LOVE AMONG THE CHICKENS BY P. G. WODEHOUSE

“It’s time you took a strong line.”

“And in the very next sentence refers to me as a perfect guffin. What’s a guffin, Garny, old boy?”

I considered the point.

“Broadly speaking, I should say, one who guffs.”

“I believe it’s actionable.”

“I shouldn’t wonder.”

Ukridge rushed to the door.

“Millie!”

He slammed the door, and I heard him dashing upstairs.

I turned to my letters. One was from Lickford, with a Cornish postmark. I glanced through it and laid it aside for a more exhaustive perusal.

The other was in a strange handwriting. I looked at the signature. “Patrick Derrick.” This was queer. What had the professor to say to me?

The next moment my heart seemed to spring to my throat.

“Sir,” the letter began.

A pleasant cheery opening!

Then it got off the mark, so to speak, like lightning. There was no sparring for an opening, no dignified parade of set phrases, leading up to the main point. It was the letter of a man who was almost too furious to write. It gave me the impression that, if he had not written it, he would have been obliged to have taken some very violent form of exercise by way of relief to his soul.

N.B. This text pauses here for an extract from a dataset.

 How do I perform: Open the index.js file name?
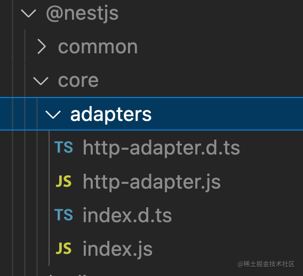coord(118,249)
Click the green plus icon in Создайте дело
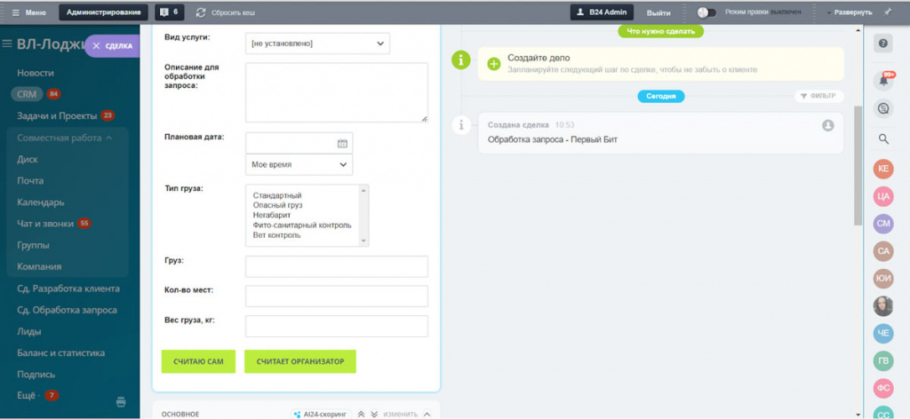The image size is (910, 419). (493, 64)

“You will be good enough to look on our acquaintance as closed. I have no wish to associate with persons of your stamp. If we should happen to meet, you will be good enough to treat me as a total stranger, as I shall treat you. And, if I may be allowed to give you a word of advice, I should recommend you in future, when you wish to exercise your humour, to do so in some less practical manner than by bribing boatmen to upset your–(/friends/ crossed out thickly, and /acquaintances/ substituted.) If you require further enlightenment in this matter, the enclosed letter may be of service to you.”

With which he remained mine faithfully, Patrick Derrick.

The enclosed letter was from one Jane Muspratt. It was bright and interesting.

“DEAR SIR,–My Harry, Mr. Hawk, sas to me how it was him upsetting the boat and you, not because he is not steady in a boat which he is no man more so in Combe Regis, but because one of the gentlemen what keeps chikkens up the hill, the little one, Mr. Garnick his name is, says to him, Hawk, I’ll give you a sovrin to upset Mr. Derick in your boat, and my Harry being esily led was took in and did, but he’s sory now and wishes he hadn’t, and he sas he’ll niver do a prackticle joke again for anyone even for a banknote.–Yours obedly., JANE MUSPRATT.”

Oh, woman, woman!

At the bottom of everything! History is full of tragedies caused by the lethal sex. Who lost Mark Antony the world? A woman. Who let Samson in so atrociously? Woman again. Why did Bill Bailey leave home? Once more, because of a woman. And here was I, Jerry Garnet, harmless, well-meaning writer of minor novels, going through the same old mill.

I cursed Jane Muspratt. What chance had I with Phyllis now? Could I hope to win over the professor again? I cursed Jane Muspratt for the second time.

My thoughts wandered to Mr. Harry Hawk. The villain! The scoundrel! What business had he to betray me?… Well, I could settle with him. The man who lays a hand upon a woman, save in the way of kindness, is justly disliked by Society; so the woman Muspratt, culpable as she was, was safe from me. But what of the man Hawk? There no such considerations swayed me. I would interview the man Hawk. I would give him the most hectic ten minutes of his career. I would say things to him the recollection of which would make him start up shrieking in his bed in the small hours of the night. I would arise, and be a man, and slay him; take him grossly, full of bread, with all his crimes broad-blown, as flush as May, at gaming, swearing, or about some act that had no relish of salvation in it.

The Demon!

My life–ruined. My future–grey and black. My heart–shattered. And why? Because of the scoundrel, Hawk.